Data driven estimation of foodborne disease incidence in Ethiopia

Objectives Surveillance of foodborne disease (FBD) remains a challenge worldwide. Available incidence estimates are based on secondary data and expert opinion and suffer from considerable uncertainty, particularly in low- and middle-income countries where the burden of unsafe foods is higher. Accurate estimates of incidence are crucial for efficient allocation of public health resources. We designed an epidemiological framework for the estimation of FBD incidence using primary data and Ethiopia as a pilot country. Materials and methods Laboratory, healthcare facility and community cross-sectional surveys were conducted simultaneously in three sites in Ethiopia. Faecal samples from diarrheal patients submitted to three clinical laboratories were tested for selected foodborne pathogens and rates of laboratory confirmed cases were estimated. Data from healthcare facilities on incidence of diarrhea among patients and referral practices; and the community on incidence of diarrhea and healthcare seeking practices were used to adjust incidence rates for under-diagnosis and under-testing.
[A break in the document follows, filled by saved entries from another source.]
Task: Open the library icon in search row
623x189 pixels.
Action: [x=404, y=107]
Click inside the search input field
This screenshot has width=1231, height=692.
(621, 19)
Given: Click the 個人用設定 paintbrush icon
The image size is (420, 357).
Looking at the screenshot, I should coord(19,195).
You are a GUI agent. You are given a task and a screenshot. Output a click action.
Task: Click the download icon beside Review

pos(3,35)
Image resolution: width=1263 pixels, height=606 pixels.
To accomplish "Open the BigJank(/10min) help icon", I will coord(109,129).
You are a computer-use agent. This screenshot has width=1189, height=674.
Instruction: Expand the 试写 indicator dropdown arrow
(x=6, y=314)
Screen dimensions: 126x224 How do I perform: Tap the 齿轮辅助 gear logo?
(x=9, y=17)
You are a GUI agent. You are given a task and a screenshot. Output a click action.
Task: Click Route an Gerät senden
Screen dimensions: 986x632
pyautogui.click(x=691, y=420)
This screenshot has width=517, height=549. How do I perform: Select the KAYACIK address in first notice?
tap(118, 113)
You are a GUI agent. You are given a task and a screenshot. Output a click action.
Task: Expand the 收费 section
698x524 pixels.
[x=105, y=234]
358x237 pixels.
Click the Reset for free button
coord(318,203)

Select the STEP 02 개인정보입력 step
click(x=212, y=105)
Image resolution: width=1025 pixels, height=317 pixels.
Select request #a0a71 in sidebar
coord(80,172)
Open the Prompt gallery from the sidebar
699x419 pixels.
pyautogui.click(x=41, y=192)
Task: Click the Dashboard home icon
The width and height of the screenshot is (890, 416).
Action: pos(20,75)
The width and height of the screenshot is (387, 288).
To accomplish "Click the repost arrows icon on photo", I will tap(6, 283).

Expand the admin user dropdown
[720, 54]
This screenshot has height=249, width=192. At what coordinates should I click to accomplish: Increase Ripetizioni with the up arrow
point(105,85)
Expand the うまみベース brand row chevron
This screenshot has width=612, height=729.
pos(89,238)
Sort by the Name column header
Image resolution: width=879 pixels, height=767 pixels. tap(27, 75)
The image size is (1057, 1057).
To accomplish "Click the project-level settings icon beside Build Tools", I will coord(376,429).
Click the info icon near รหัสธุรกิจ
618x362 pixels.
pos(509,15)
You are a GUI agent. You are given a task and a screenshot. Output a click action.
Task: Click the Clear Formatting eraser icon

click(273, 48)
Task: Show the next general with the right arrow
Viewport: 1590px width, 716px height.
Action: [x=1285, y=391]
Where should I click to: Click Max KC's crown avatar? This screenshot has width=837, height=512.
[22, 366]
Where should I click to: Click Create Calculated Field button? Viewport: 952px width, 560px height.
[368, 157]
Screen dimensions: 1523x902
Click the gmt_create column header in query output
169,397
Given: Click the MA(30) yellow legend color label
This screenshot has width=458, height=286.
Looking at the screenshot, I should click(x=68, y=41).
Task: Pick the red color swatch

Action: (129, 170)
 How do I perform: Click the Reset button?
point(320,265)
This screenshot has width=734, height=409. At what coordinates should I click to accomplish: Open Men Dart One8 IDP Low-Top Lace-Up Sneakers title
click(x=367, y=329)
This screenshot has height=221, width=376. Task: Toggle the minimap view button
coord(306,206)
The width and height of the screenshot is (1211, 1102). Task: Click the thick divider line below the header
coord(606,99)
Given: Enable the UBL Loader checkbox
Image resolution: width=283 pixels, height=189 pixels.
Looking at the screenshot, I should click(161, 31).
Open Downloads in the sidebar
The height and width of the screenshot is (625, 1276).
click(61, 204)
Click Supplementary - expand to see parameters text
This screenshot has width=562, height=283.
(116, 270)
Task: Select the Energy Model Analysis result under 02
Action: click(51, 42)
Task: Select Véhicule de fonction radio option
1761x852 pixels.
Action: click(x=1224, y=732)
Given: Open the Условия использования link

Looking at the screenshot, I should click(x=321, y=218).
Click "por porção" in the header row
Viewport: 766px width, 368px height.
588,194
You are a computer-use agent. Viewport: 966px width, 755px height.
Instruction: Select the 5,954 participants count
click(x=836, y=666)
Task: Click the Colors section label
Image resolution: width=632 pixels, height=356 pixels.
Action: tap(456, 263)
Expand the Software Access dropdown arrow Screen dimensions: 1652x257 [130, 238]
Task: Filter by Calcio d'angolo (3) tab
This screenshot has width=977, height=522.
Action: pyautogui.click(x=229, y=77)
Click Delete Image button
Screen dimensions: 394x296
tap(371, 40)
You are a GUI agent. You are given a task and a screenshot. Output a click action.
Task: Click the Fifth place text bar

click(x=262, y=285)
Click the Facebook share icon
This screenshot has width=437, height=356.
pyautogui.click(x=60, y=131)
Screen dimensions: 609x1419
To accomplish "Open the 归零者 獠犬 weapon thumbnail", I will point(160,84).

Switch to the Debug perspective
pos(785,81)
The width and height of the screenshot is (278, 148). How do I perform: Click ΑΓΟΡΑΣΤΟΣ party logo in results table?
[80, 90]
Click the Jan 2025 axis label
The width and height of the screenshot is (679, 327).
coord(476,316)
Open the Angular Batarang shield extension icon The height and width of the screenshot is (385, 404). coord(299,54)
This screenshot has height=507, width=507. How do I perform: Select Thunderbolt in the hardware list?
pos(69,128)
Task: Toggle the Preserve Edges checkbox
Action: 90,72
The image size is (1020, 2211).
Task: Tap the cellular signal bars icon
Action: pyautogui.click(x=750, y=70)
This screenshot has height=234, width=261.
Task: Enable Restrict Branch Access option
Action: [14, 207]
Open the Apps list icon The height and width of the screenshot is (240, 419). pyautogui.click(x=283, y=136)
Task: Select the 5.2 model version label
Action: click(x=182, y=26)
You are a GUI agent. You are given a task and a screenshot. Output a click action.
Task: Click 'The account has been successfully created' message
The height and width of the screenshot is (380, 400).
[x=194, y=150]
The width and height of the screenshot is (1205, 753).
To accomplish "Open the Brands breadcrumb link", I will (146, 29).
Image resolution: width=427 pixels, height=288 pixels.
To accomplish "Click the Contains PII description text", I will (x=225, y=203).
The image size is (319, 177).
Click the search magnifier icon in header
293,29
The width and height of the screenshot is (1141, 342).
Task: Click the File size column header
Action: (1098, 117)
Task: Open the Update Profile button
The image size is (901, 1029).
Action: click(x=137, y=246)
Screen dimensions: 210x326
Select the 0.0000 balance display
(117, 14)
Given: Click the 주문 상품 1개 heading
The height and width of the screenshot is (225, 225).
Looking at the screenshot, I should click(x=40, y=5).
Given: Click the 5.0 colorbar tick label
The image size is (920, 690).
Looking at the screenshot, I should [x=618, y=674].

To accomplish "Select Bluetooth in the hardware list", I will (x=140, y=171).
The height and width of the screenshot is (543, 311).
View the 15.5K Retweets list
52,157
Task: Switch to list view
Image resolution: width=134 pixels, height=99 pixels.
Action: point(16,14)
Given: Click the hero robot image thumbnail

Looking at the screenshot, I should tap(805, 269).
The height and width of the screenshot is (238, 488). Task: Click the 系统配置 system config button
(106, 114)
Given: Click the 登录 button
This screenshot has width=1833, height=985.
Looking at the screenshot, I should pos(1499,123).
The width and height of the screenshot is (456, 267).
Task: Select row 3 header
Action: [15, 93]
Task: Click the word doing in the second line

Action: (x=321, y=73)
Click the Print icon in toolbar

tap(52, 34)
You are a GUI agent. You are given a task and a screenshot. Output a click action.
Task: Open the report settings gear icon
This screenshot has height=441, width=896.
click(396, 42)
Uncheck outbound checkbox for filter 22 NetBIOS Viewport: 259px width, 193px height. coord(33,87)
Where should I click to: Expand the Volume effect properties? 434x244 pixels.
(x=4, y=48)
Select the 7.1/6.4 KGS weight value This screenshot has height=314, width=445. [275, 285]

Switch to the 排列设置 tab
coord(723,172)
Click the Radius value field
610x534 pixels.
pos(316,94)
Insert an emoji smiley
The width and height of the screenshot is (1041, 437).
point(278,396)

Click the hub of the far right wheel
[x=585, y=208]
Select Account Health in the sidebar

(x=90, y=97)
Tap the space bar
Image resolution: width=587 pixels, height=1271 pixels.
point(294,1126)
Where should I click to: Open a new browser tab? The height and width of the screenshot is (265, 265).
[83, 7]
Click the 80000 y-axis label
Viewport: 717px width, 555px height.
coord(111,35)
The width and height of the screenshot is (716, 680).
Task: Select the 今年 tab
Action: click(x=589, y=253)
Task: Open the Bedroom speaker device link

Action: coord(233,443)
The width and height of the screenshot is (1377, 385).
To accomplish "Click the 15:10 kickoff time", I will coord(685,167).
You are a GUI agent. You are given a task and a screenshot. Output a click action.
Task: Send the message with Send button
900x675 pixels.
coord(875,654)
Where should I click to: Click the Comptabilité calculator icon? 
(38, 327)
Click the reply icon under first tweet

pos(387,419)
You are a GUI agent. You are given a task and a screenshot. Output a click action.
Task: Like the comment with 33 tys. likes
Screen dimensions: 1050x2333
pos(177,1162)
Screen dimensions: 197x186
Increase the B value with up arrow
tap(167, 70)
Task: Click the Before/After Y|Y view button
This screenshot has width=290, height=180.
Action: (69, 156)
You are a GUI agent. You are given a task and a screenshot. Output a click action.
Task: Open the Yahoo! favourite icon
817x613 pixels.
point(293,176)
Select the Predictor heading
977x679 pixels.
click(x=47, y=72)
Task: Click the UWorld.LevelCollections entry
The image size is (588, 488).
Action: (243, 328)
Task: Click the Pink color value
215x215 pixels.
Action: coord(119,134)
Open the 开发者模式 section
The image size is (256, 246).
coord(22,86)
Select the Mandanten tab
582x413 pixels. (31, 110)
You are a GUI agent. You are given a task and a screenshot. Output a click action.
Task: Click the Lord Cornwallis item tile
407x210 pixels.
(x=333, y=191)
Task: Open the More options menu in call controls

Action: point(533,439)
Results Between October 2021 and January 2022, 567 faecal samples were submitted; 0.8%, 13.1% and 3.7% were presumptive positive for non-typhoidal Salmonella, shiga toxin-producing Escherichia coli (STEC) and Campylobacter, respectively. Two percent (n=3,960) of individuals in the community had experienced diarrhea in the past 4 weeks, 60% of which sought healthcare, with men more likely to seek healthcare compared to women. Preliminary estimates suggest incidence of Campylobacter and STEC is significantly higher than non-typhoidal Salmonella. Pathogen-specific incidence varies greatly across regions. Conclusion Campylobacter and STEC are commonly present in diarrhea stools and their role in FBD may be larger in Ethiopia than previously believed. Results suggest that diarrhea stool screening in laboratories, currently restricted to few pathogens, is likely to provide a biased picture of the principal causes of FBD and should be expanded to include other important but currently overlooked foodborne pathogens.